#### Exercise description:
Would you copy each line of the data below that has "agent"?

#### Excerpted records:

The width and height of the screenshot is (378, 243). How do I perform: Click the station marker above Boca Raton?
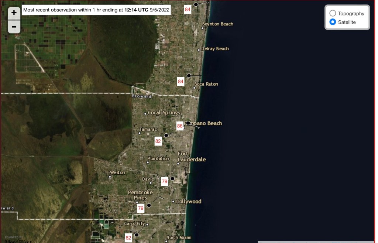pos(189,75)
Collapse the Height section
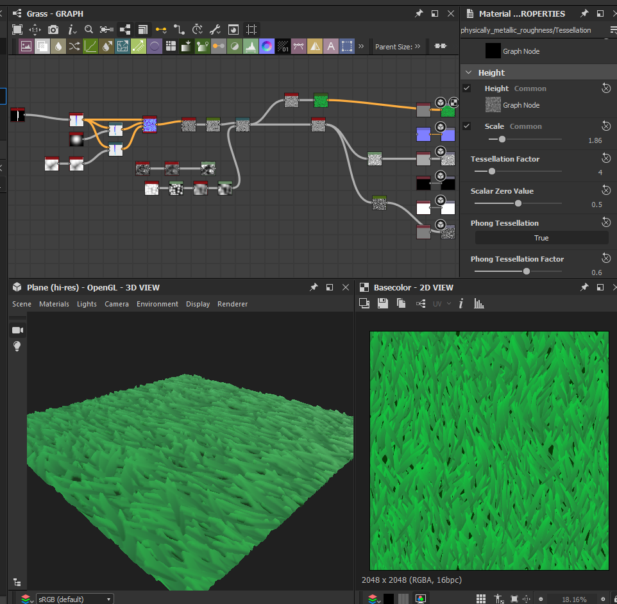 point(468,72)
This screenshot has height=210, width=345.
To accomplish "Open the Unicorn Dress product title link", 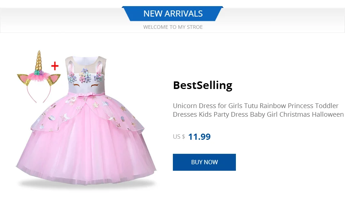I will pyautogui.click(x=258, y=110).
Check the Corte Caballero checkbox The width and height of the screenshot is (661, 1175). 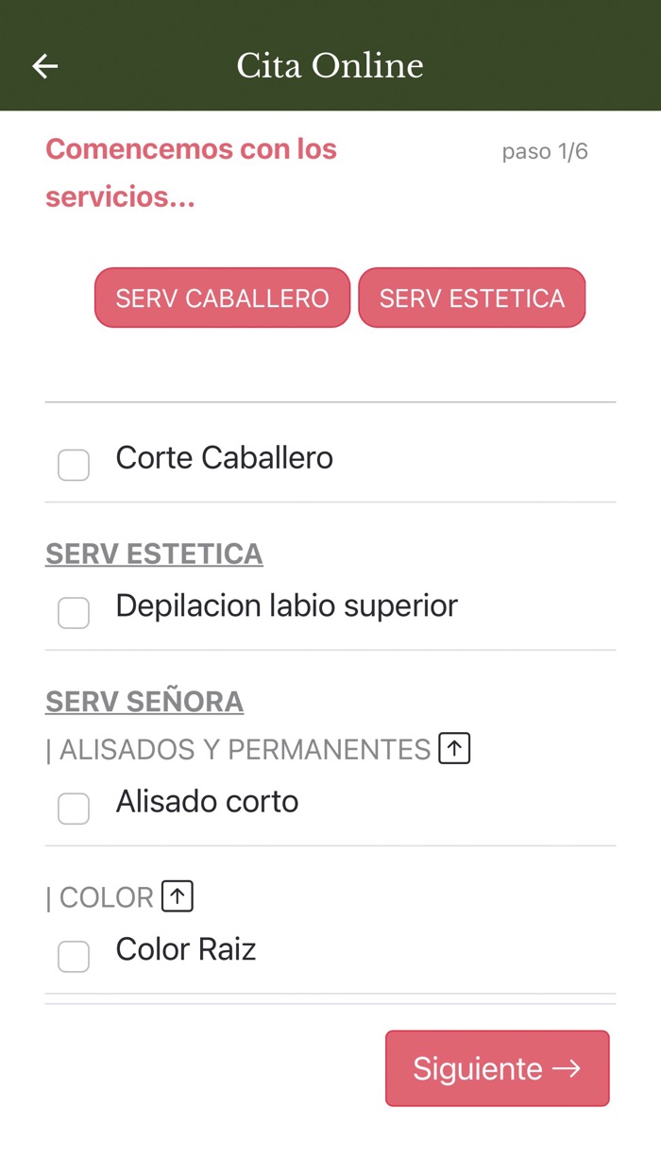74,465

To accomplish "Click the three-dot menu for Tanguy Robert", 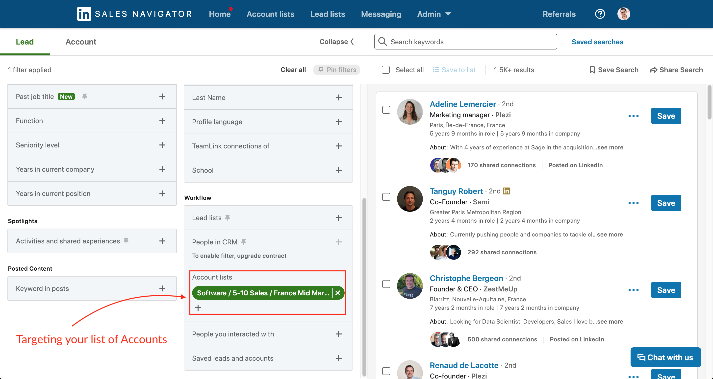I will (634, 203).
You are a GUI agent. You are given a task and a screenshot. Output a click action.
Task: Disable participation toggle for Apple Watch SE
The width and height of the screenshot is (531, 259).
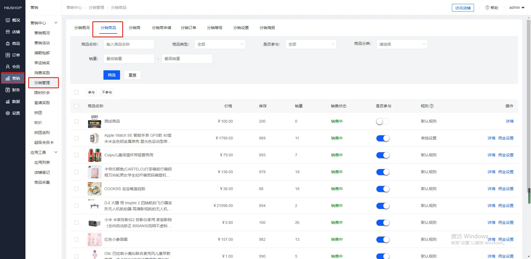382,138
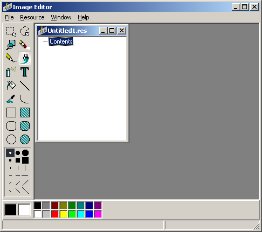Viewport: 262px width, 232px height.
Task: Pick the eraser tool
Action: (25, 45)
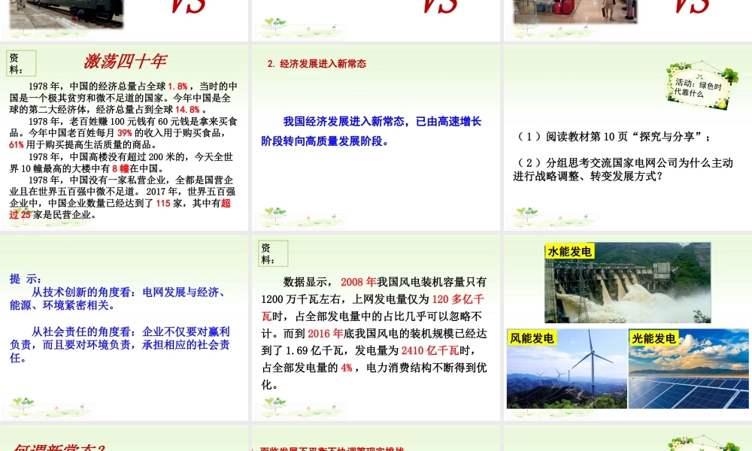Viewport: 752px width, 451px height.
Task: Click the 风能发电 label
Action: point(532,338)
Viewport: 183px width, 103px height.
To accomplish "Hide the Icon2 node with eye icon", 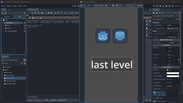I will click(24, 28).
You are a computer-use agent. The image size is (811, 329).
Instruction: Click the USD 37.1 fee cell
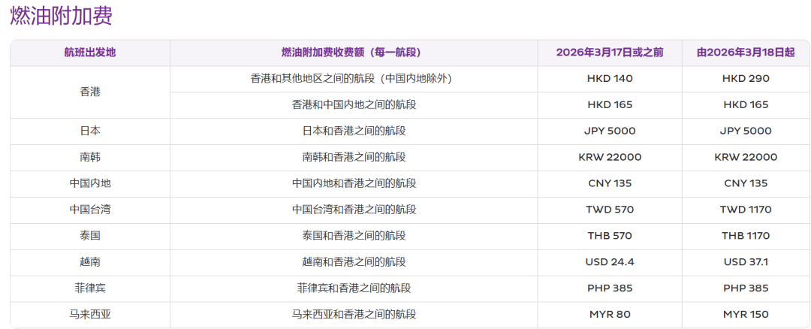tap(746, 262)
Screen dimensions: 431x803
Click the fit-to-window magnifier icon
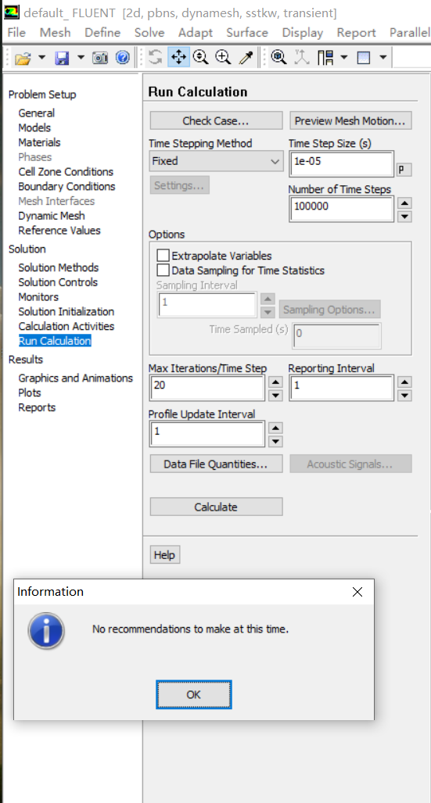click(x=278, y=57)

#### Response box:
You are a GUI agent. You are given a task and a screenshot. Output a click action.
You are a computer-use agent. The image size is (811, 329).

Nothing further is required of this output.